Click here for the story about the gun registry data with the map.
The data from the federal gun registry, obtained and published by La Presse, is a mess. There is no consistency in how gun makes, models and calibres are recorded. Tens of thousands of guns are marked as unknown or left blank altogether. To give an idea, here are just a few ways in which .22 calibre rifle calibres that include the number “22” are categorized:
22 LR
22
223 REM
0.22
22 LR
22 MAG
22 CAL
22LR
22-250 REM
22 SHORT
22 LONG RIFLE
22 CALIBRE
22 LR/410 GA X 3″
22 PELLET
.22 LR
CALIBRE 22
22 LR/22 MAG
22 LONG
CAL 22
22 HORNET
22/410
222 REM
22 RF
22 MAGNUM
22 SLLR
22 SL LR
.22 LONG RIFLE
It’s the same with model an manufacturer names. Holy data cleanup, Batman! Even with the powerful OpenRefine tool, making all records uniform is a fool’s errand, unless you have many days to spare (I don’t).
I cleaned up as much as I could. The semi-refined data for Montreal and Laval is here for those who want it.
However, you can tell that there was some data validation when adding new records. Gun class, type, action and owner were perfectly uniform, although there are cases of miscategorization (e.g. handguns classified as rifles).
So if we’re going to see an acceptably accurate portrait of guns in Montreal, we have to go by those fields.
Preparing the data
I was interested in seeing how many guns per capita were in the different geographies. The gun registry data is anonymized to only show the first two digits of the owner’s postal code. Those digits do not correspond to established geographies. You’d need one more code to get the Forward Sortation Areas (FSA), whose shapefile is available from Statistics Canada.
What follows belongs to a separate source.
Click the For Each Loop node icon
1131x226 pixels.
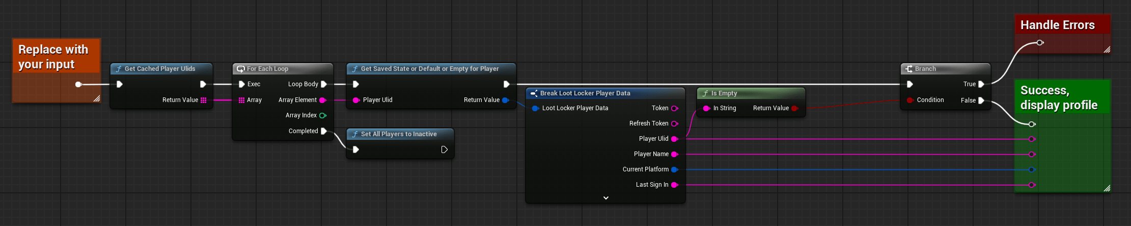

But we can munge it. We can get the FSA geometries and merge polygons by the first two digits.
But first, the hard part: reshaping the data to give me counts per postal code for things like total guns, gun types ( rifles, handguns, shotguns), gun class (restricted, prohibited), and owner type (individual, business). This took some mix of SQL queries and Excel PivtotTables, depending on my needs. The result was a small CSV with only eight rows: one for each postal code.
Then I got the population data from the 2011 census by FSA and joined that to the FSA shapefiles in ArcMap.
Making the map in ArcMap
Then I isolated just the H postal codes using a definition query in the SQL language. This filters all polygons in the data that begin with H:
(click on images to expand them)
I then created a new field (first_two) in the attribute table and pulled in the first two digits from the CFSAUID column using the Left() function in the field calculator.
Then I ran a dissolve function to merge polygons on a common attribute. I chose the first_two column, and made sure it added up the population counts on the merged polygons.
And here is the result, complete with population:
The rest was easy: joining the gun data that I prepared to the postal codes, and creating a new calculated field of (total guns / population) x 1000.
ArcMap makes it easy to export the map to an ArcGIS Online account and make an interactive web map with it. However, a similar product could be made with the open-source QGIS and exported for web publication with Google Maps, Leaflet, or CartoDB. The result is here.